By Jerry Lynott, Wilkes-Barre Times Leader
WILKES-BARRE — Demolition began Monday for a new hotel downtown, almost five years after developer Sphere International LLC announced plans for the corner of South Main and West Northampton streets.
But instead of a 10-story high-rise building to add to the skyline as first proposed, the latest architectural rendering depicted a structure half as tall that will be home to a 102-room Avid Hotel with retail space on the ground floor.
“We feel a lot better than what we used to feel like a few years back,” Sphere president Hitesh Patel told reporters after a ribbon cutting on site.
The estimated $28 million project will be built in phases, Patel said, starting in the rear of the former Frank Clark Jeweler building on South Main Street where an excavator operator maneuvered the machine’s toothed-bucket to pull away wood and bricks.
Announced on Oct. 31, 2015, the project languished for years, raising questions about its viability and the Flemington, N.J., developer’s commitment to follow through on its grand plans for the prime real estate in center city. Start dates came and went with nothing to show, leading Mayor George Brown to question whether the revenues from building permit fees his predecessor Tony George used to balance his final budget would materialize.
But Brown, who was on city council in 2015 and took office as Mayor in January, welcomed the progress.
“This is great, the beginning of a new Wilkes-Barre,” Brown said.
Patel deferred to his attorney Jack Dean to answer additional questions.
Dean said Sphere did its homework in choosing the site and location.
“This is where this boutique hotel in a college town, in a revitalized downtown, after their market study, it is clearly established this is the place that will help the economy. And they feel they’ll be successful and will help downtown Wilkes-Barre be further successful,” Dean said.
He explained why the project has taken on a different look.
”This project has been fluid for the last five years. One of the big problems we ran into was land acquisition. S0 the hotel is not on the same footprint it was five years ago due to some problems with land acquisition we ran into and we’re excited,” Dean said.
Sphere acquired the former jeweler’s building and city-owned property in 2016, but not the building between them. It could not come to an agreement with the owner of the Place 1 at the Hollywood and will build around it.
Michalene Coffee, co-owner with her mother Barbara of the Place 1 building, watched the demolition.
“It’s nice to see that it’s finally happening. It’s been a long time coming,” Coffee said.
When asked if she would like to have been part of the project, Coffee replied, “Technically, I’m still a part of it.”
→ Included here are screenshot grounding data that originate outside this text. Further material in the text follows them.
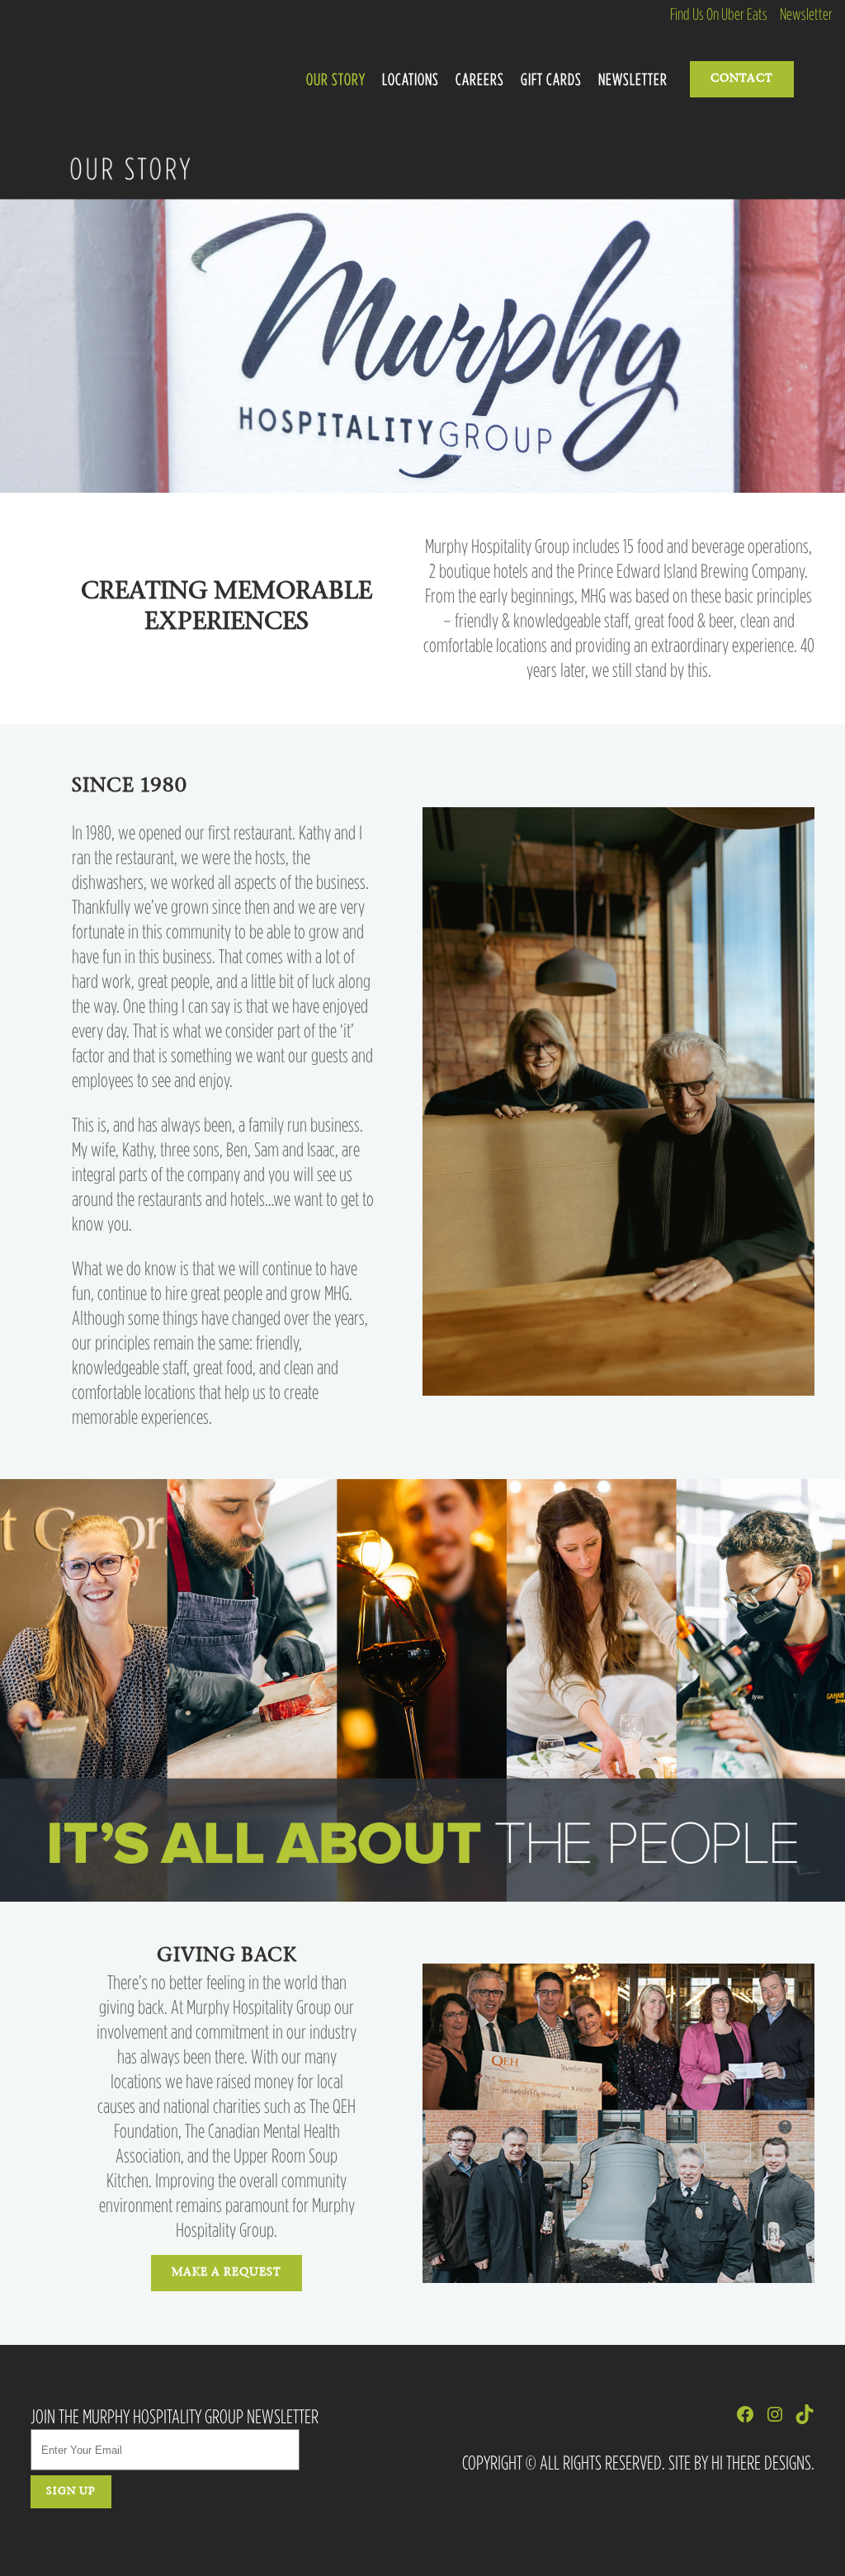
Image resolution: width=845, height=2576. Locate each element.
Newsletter (806, 13)
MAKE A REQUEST (226, 2273)
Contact (741, 79)
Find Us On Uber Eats (718, 13)
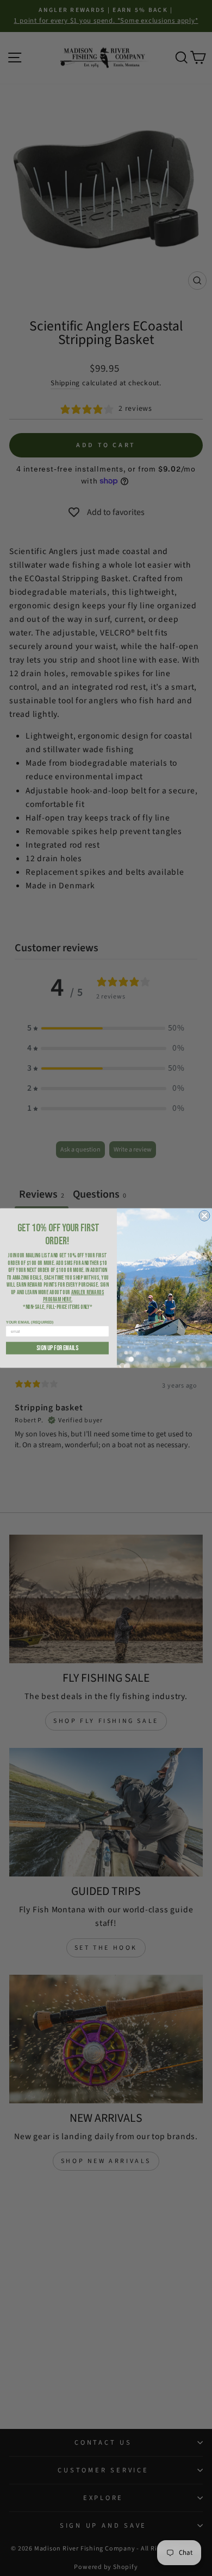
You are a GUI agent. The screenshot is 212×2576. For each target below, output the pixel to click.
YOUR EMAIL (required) (30, 1322)
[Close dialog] (204, 1215)
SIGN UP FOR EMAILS (57, 1348)
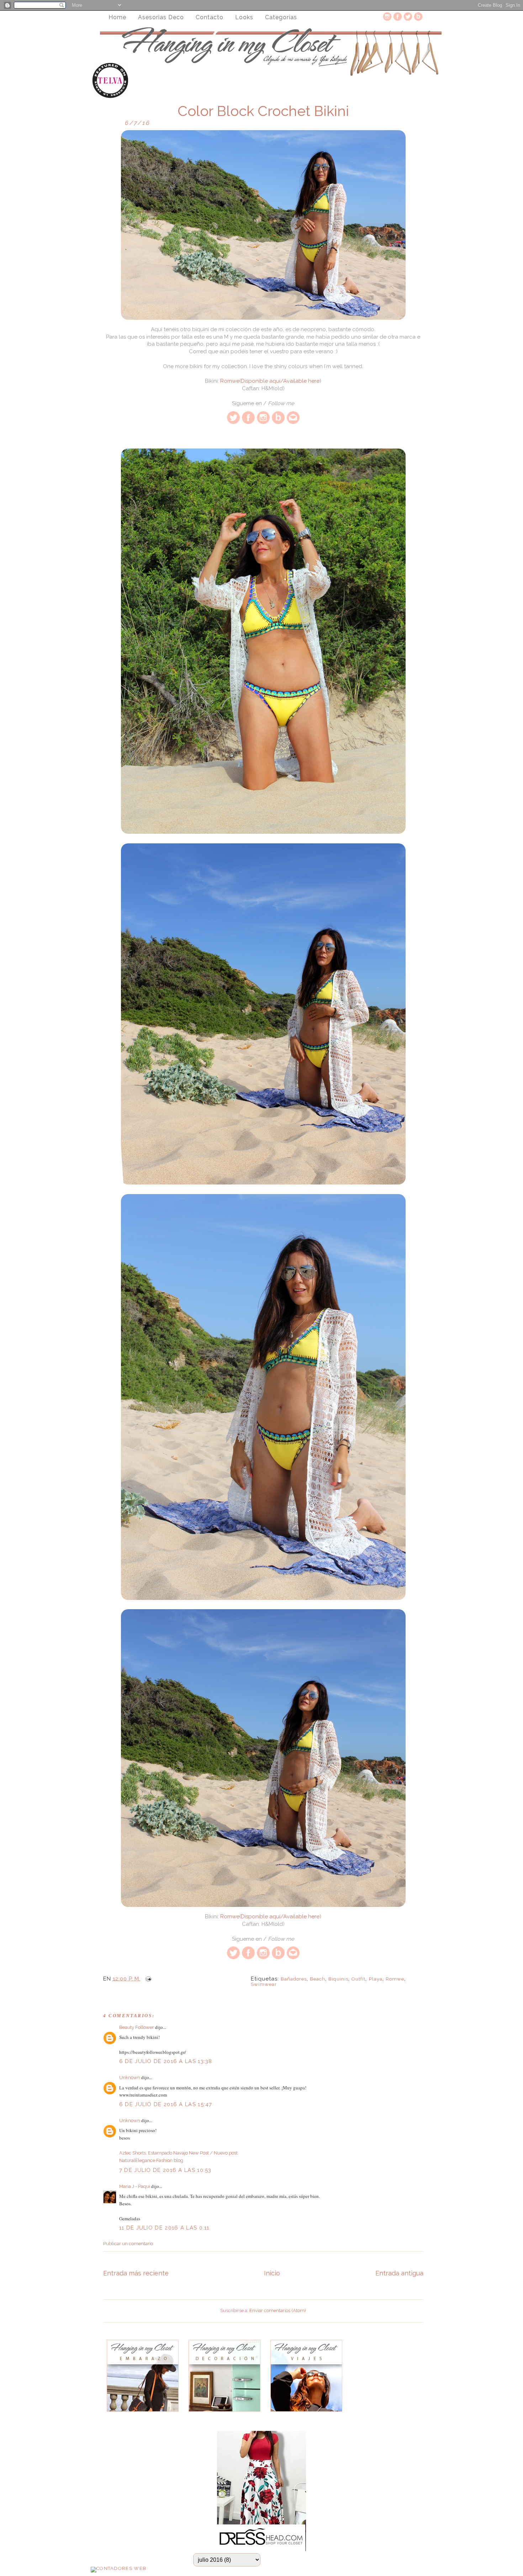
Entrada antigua (399, 2273)
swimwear (264, 1984)
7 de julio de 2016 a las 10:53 (165, 2170)
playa (375, 1979)
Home (117, 17)
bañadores (294, 1979)
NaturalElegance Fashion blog (151, 2160)
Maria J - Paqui (134, 2186)
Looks (244, 17)
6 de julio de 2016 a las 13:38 (165, 2061)
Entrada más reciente (136, 2273)
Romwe (229, 381)
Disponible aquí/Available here (280, 381)
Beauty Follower (136, 2027)
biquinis (338, 1979)
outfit (358, 1979)
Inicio (272, 2273)
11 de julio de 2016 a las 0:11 (164, 2228)
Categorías (281, 17)
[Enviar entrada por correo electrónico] (147, 1979)
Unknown (129, 2077)
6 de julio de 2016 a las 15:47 (165, 2104)
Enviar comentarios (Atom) (277, 2310)
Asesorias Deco (161, 17)
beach (317, 1979)
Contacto (209, 17)
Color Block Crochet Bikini (263, 111)
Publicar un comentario (128, 2243)
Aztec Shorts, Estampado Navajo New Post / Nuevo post (178, 2153)
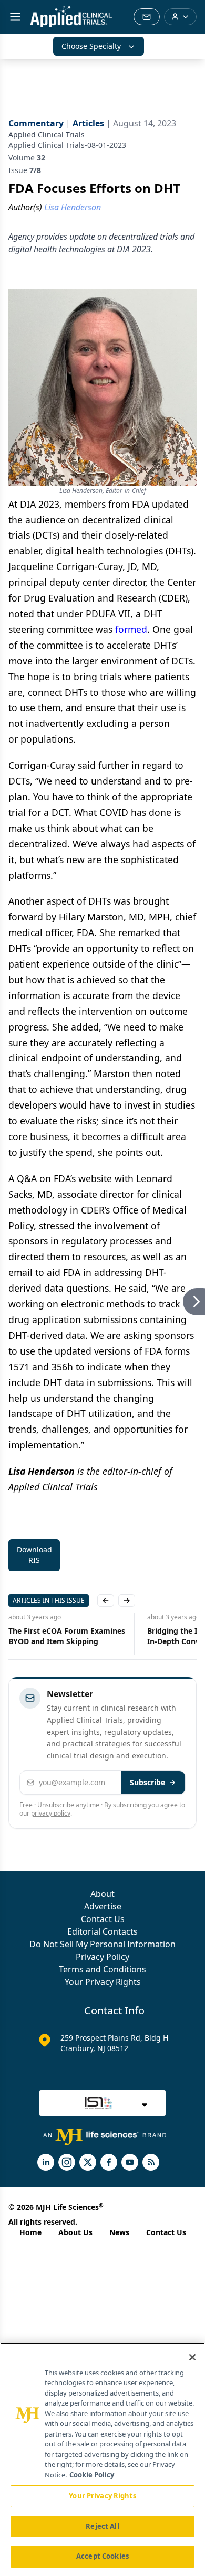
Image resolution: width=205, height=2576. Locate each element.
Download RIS (34, 1554)
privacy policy (50, 1813)
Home (30, 2232)
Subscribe (147, 1782)
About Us (75, 2232)
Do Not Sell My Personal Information (102, 1944)
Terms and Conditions (102, 1969)
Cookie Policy (91, 2475)
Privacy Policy (102, 1956)
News (119, 2232)
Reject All (102, 2526)
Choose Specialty (91, 46)
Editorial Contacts (102, 1931)
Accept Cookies (102, 2556)
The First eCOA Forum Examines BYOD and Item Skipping (66, 1636)
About (102, 1893)
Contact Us (103, 1919)
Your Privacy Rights (103, 1982)
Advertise (102, 1906)
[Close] (192, 2357)
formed (131, 629)
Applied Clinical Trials (46, 134)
She moved her business to Scranton in 2013 after the city condemned the adjacent property it owned and demolished it for safety reasons.
Dean assured that the Sphere-owned buildings will be razed and the former women’s clothing store left standing.
“There is a way to do it and our demolition guys have come out and looked at it and they should be able to move forward,” Dean said.
Whether the facades of the jeweler building and half of the Engel Building next to the Coffee property will be part of the new construction remains to be seen. Sphere met with representatives of the Downtown Residents’ Association, the downtown revitalization organization the Diamond City Partnership and the Wilkes-Barre Preservation Society about possibly preserving the historic architecture of the buildings more than 100 years old.
An amendment to the Sphere’s deed for the city property stated if the developer has the opportunity to incorporate the facade or an historical element it will consider doing so if it’s economically feasible. The sale agreement also included a reverter clause for the city repurchase its properties if certain benchmarks and deadlines are not met.
“We’re OK with the contract,” Dean said.
Downtown resident Collyn Hinchey carried a hand-lettered sign that read “Facadism is not preservation,” to be clear on her stance.
“I’m carrying the sign because I care about this building,” Hinchey said. “It’s our fault. We have to do more.”
When the demolition gets to the front of the jeweler it will stop so the project team can work on alternatives for the preservation. Dean estimated it will take several weeks to raze the building and between 14 and 18 months from when the concrete footer are poured to complete the first phase. The second phase will involve the half of the Engel Building whose side faces West Northampton Street.